Olhando para os números, o favoritismo francês é esmagador: nunca marcaram menos de três golos por jogo neste Mundial, Mbappé está a apenas um golo do recorde pessoal, e Michael Olise pode igualar o lendário Pelé em assistências numa só edição, estando a uma apenas do mítico registo de seis passes para golo.
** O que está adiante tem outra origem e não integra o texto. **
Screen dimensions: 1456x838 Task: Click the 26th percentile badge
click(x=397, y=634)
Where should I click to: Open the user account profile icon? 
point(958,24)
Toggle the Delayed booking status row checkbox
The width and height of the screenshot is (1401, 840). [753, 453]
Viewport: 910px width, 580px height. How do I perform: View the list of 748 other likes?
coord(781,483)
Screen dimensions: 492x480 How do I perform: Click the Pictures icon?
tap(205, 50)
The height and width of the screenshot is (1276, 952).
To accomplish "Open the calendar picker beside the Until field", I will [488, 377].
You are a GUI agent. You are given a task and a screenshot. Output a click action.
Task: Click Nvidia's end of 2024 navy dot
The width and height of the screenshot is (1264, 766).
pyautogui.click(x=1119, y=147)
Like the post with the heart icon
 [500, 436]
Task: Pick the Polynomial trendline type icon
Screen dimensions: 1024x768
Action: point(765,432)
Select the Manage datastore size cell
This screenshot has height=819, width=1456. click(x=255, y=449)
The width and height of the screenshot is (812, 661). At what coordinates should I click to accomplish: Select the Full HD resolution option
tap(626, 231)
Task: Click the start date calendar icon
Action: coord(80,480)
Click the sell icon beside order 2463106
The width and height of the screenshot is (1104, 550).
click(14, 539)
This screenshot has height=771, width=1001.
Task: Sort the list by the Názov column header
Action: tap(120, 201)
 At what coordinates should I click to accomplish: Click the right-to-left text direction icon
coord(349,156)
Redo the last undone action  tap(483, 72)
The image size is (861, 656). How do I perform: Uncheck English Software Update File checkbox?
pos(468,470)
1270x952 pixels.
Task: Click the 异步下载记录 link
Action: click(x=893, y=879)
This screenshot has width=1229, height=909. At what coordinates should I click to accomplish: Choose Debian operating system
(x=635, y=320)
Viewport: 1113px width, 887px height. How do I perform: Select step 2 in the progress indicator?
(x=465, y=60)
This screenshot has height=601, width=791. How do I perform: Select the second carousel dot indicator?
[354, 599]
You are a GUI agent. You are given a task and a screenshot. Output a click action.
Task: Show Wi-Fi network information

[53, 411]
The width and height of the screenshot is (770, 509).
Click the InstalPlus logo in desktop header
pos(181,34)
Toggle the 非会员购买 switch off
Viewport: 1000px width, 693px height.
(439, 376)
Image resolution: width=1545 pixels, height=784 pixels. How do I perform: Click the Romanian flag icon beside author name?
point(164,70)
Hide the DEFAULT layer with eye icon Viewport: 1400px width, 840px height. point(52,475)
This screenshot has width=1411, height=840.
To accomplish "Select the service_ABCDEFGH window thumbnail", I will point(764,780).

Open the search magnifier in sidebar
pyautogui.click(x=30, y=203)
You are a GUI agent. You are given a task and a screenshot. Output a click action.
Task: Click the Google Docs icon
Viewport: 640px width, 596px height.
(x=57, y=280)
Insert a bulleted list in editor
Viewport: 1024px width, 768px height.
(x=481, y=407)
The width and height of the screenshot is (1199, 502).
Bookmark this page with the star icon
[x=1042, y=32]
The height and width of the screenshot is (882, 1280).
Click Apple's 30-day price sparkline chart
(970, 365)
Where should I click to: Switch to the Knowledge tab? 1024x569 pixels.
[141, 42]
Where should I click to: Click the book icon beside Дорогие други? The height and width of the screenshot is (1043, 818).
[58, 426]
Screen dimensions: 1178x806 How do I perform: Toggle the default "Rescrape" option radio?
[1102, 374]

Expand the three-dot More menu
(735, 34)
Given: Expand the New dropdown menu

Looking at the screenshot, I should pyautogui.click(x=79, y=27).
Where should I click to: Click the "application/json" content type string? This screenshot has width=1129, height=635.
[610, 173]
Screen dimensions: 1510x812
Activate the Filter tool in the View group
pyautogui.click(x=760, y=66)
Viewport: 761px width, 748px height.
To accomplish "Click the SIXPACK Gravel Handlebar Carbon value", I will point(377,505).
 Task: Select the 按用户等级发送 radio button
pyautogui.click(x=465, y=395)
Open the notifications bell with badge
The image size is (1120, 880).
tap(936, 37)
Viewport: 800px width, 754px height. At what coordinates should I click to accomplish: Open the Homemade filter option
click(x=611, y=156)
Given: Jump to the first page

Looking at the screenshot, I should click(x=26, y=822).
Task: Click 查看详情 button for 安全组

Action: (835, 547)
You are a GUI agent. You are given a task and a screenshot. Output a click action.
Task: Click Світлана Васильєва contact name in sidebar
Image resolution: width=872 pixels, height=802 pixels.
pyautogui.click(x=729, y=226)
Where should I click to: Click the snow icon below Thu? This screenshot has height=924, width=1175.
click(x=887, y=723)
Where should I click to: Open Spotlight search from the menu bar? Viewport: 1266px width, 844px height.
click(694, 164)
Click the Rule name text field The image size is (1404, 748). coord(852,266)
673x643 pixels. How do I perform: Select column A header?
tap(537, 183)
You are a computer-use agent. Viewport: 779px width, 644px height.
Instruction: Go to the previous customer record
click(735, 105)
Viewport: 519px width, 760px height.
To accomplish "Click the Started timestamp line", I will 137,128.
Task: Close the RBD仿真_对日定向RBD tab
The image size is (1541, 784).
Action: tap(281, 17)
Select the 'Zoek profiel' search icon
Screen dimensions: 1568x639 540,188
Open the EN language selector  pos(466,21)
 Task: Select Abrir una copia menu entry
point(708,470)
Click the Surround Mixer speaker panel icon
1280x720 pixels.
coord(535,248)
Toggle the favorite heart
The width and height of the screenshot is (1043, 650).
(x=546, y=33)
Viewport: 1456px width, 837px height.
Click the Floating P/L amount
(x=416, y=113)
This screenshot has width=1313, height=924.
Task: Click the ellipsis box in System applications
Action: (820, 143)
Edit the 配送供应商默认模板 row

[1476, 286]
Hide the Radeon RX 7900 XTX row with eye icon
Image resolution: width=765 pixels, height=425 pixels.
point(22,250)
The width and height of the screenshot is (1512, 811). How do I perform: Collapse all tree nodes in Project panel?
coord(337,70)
Apesar da solidez defensiva e do espírito guerreiro do Paraguai – apenas cinco derrotas nos últimos 23 jogos – será uma enorme surpresa se conseguirem travar a máquina francesa.
O próximo passo para quem vencer este duelo será defrontar o vencedor do embate entre Inglaterra e México, agendado para os quartos-de-final. O desfecho desta eliminatória poderá redefinir o rumo do Mundial 2026: ou a França confirma o estatuto de superpotência, ou o Paraguai concretiza o maior conto de fadas da história recente do futebol. Tudo estará em jogo este sábado, num palco onde só os verdadeiramente grandes sobrevivem.